Volcano plot after exclusion of the five outlier samples that includes the remaining seven replicates in the CUB antibiotic group and eight replicates in the saline vehicle control group. The red circles indicate that the metabolites are significantly different between two groups (P < 0.05) while the black ones are not statistically different.

Figure 3

Metabolome data from CUB antibiotic-treated (red) and saline control (green) males. (A) 3D PCA score plot for metabolome data from CUB antibiotic treated (red) and saline control (green) males that show overall metabolomics profile of the two groups separated especially on the PC2 axis. (B) Partial least squares discriminant analysis (PLS-DA) plot of the samples with outliers removed. The red triangle represents samples treated with antibiotics while the green cross represents saline controls. (C) Heat map based on the top differentially expressed metabolites between CUB antibiotic and saline-treated males.

Figure 4

Select metabolites (A-D) that were differentially expressed in the seminal fluid in CUB antibiotic-treated males versus saline control males. *P ≤ 0.05.

Figure 5

Purine degradation and urate metabolism pathway. The circled metabolites were decreased in the seminal fluid of males treated with the CUB antibiotic protocol regimen. Purines require glutamic acid for their original synthesis.

Figure 6

Histological section of testes and epididymides from saline control and CUB antibiotic-treated males. (A) Testis from saline control male showing normal spermatogenesis, Stage VII. Elongated spermatids (ES) line the epithelium with tails extending into the lumen. Round spermatids (RS) with normal acrosomal formations, as seen with periodic acid-Schiff’s staining (PAS) are found in the central region of the epithelium (PS, pachytene spermatocytes). (B) Testis from CUB antibiotic-treated male, late Stage VII. Normal elongated spermatids (ES) line the epithelium as in the control.

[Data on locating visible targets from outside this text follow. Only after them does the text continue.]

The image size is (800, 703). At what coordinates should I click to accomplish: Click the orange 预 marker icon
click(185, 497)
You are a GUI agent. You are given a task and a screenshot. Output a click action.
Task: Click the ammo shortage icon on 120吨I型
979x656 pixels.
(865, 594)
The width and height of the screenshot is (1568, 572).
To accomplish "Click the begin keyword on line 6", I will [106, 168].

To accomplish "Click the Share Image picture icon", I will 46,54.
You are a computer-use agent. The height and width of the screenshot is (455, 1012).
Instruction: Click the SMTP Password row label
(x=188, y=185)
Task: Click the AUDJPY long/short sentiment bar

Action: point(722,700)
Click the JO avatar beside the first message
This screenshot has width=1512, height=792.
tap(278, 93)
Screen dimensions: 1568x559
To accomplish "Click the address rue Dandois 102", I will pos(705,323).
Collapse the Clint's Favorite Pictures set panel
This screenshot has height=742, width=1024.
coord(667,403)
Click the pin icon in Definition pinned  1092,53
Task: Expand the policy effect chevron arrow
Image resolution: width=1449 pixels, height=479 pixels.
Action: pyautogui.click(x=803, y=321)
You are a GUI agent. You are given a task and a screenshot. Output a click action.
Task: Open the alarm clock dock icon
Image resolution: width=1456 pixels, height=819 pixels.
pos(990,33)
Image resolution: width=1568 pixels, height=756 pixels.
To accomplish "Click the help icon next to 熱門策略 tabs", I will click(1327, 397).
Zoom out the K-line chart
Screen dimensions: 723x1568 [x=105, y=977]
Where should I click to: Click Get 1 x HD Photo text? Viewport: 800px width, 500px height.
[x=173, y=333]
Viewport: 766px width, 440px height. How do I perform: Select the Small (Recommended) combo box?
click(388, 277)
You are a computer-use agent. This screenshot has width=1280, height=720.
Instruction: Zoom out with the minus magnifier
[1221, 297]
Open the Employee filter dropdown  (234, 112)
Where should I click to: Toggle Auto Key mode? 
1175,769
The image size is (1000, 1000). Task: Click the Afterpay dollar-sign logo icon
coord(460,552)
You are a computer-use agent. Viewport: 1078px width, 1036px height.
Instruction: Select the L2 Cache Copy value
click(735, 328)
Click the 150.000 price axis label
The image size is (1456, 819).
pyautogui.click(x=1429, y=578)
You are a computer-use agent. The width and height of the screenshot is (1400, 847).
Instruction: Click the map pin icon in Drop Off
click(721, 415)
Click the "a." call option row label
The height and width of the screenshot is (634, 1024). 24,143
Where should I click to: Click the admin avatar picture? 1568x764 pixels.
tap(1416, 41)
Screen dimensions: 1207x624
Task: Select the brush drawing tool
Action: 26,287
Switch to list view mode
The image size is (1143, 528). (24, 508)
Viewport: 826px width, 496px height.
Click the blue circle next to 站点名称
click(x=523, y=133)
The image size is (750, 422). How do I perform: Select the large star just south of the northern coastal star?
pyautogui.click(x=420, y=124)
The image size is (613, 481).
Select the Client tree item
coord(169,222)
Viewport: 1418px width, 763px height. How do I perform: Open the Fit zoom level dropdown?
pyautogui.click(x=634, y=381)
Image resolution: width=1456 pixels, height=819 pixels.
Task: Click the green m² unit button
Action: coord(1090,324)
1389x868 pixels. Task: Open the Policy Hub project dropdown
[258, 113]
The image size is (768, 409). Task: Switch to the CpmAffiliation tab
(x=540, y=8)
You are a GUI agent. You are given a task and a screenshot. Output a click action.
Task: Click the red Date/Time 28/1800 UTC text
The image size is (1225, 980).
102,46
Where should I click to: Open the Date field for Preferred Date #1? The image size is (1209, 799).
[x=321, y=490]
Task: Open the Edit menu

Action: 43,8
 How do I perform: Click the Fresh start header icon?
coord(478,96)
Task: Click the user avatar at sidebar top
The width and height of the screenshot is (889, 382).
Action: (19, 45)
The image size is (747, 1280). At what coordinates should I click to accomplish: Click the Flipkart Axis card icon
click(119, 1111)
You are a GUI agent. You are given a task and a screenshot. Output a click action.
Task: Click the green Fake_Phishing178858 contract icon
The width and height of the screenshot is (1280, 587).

Round spermatids (RS) with normal acrosomal formations are present, as well as pachytene spermatocytes (PS). (C) Proximal corpus epididymis from a control male. Note the concentration of sperm in the lumen (Lu) and a columnar epithelium consisting of principal (P), apical (A) and basal (B) cells. Long microvilli (Mi) extend into the lumen. (D) Proximal corpus epididymis from a CUB antibiotic-treated male showing cribriform cystic changes (arrows) in the epithelium. These abnormal formations appear as large vacuoles in the basal region that develops into a cystic luminal space, surrounded by shortened epithelial cells. Sperm are found in the epididymal lumen (Lu). A mitotic figure (Mit) is seen in the basal region. (E) Proximal corpus epididymis from a control male showing a rare cribriform cyst in the epithelium. This cyst (Cy) appears less developed than in the treated samples, because there is a sparse amount of secretory material and microvilli are lacking within the cystic lumen (Bm, basement membrane; Lu, lumen of the epididymis). (F) CUB antibiotic-treated proximal corpus epididymis. This his higher magnification of an area from D, showing more well-developed cribriform cysts (Cy), with some showing epithelial cells underneath on the basement membrane (Bm), as well as a well-developed ‘bridge’ of epithelial cells (Br). These cysts have well-defined secretory material (S) in the cystic lumen and the lining epithelial cells show microvilli (Mi) extending into both the cyst as well as the lumen (Lu) of the epididymis. Bars = 20 μm.